The response I’ve had from economists is mixed: when I say that our current economic system is nothing like a free market but is instead an autonomous machine of debt, some try to persuade me that markets do indeed exist (which is hardly the point); most find my somewhat deductive (i.e. philosophical) method entirely alien, having long since moved on from deductive economic laws to evidence-based models and so do not engage; a few, including game theorists, get what I am saying and confirm they think I’m right. I’ve had much more positive responses from theologians and other Christians and Muslims – these are people who have a foothold in another framework of thinking not entirely determined by capitalism. 

3:16: As a take home, could you say how would you summarise your views regarding global finance and the ecological situation we’re in? Are you pessimistic?

PG: Yes, I’m deeply pessimistic. It is one thing to aspire to turn around a supertanker, which is what our ecological crisis requires. It is another thing to control the rudder and operate the effective levers of power – much as I am in favour of a Green New Deal and other aspects of green economics, I don’t believe they can achieve much more than a renewal of growth and destruction without a thorough change to our money and finance system. It is yet another thing to replace the ship’s compass, or realise how radically our thought needs to change. Such a conversion is the hardest of all, yet the least costly and the most significant. It is such a conversion that I am trying to articulate in my current work on credit and faith.

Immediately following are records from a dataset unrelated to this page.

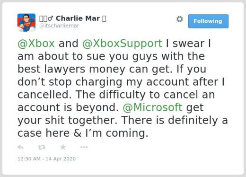Retweet this tweet about Xbox

[x=42, y=147]
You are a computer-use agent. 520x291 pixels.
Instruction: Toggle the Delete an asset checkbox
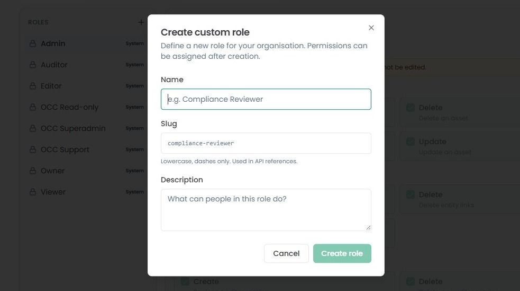coord(410,108)
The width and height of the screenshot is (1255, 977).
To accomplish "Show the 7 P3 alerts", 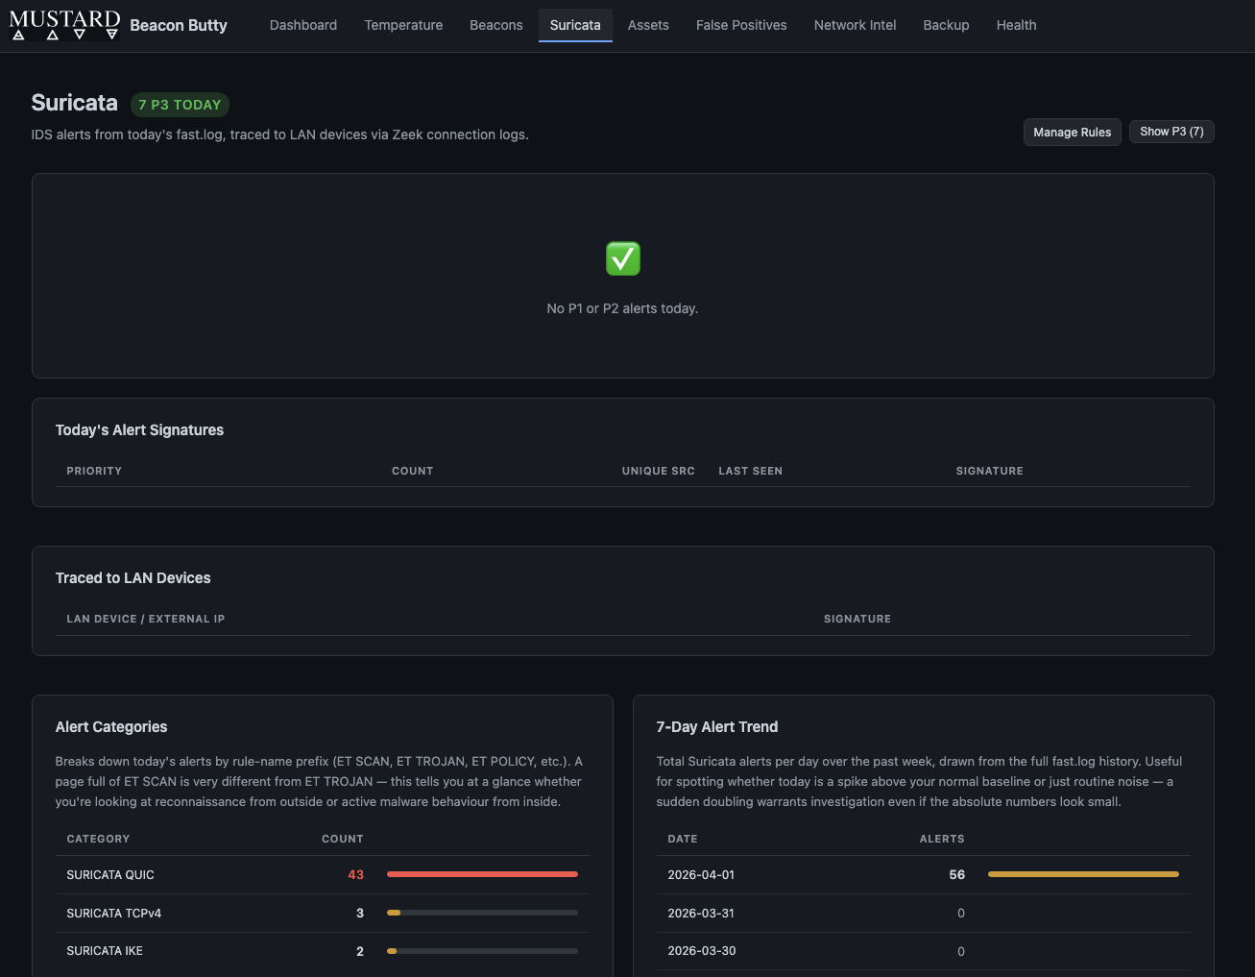I will 1171,132.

Such conversion can begin with the simplest of insights: there some goods which can be thought of as property – they can be mine only if they are not yours – and the distribution of these forms the subject matter for economics. There are other goods in life that only exist in so far as people collectively participate in them, such as ideas, contracts, institutions, or the value of money – they can be mine only if they are also yours – and they are the subject matter for politics and ethics. Yet there are also goods which can be mine only if I spend or offer them, and this very act of offering distributes credit, attention and faith. Time is paradigmatic here: the time I spend is the only time I have, and the life that I receive is the life that I spend in acts of offering. Such goods can, and should, be the subject matter for theology. These latter can become determining in the last instance. Since trust is the basis for all cooperation and wealth, a renewal of how we think about trust – founded on the model of credit or offering, rather than on the model of debt and constraint – could rapidly transform everything. 

3:16: And for the readers here at 3:16, are there five books you can recommend that will take us further into your philosophical world?

PG: My philosophical world is a rather unique one produced through my own writing, expressing a perspective from which everything in life looks different. After a couple of books that set out the nature of and need for such a transformation, I would therefore have to cite my own: 

Simone Weil,  Oppression and Liberty (1934)

Gilles Deleuze, Nietzsche and Philosophy (1962).

Philip Goodchild, Capitalism and Religion (2002).

Philip Goodchild,  Credit and Faith (2020).

Philip Goodchild, Economic Theology: Credit and Faith II (2020).

The third of this trilogy,  Metaphysics of Trust: Credit and Faith III , will soon be submitted to the publishers.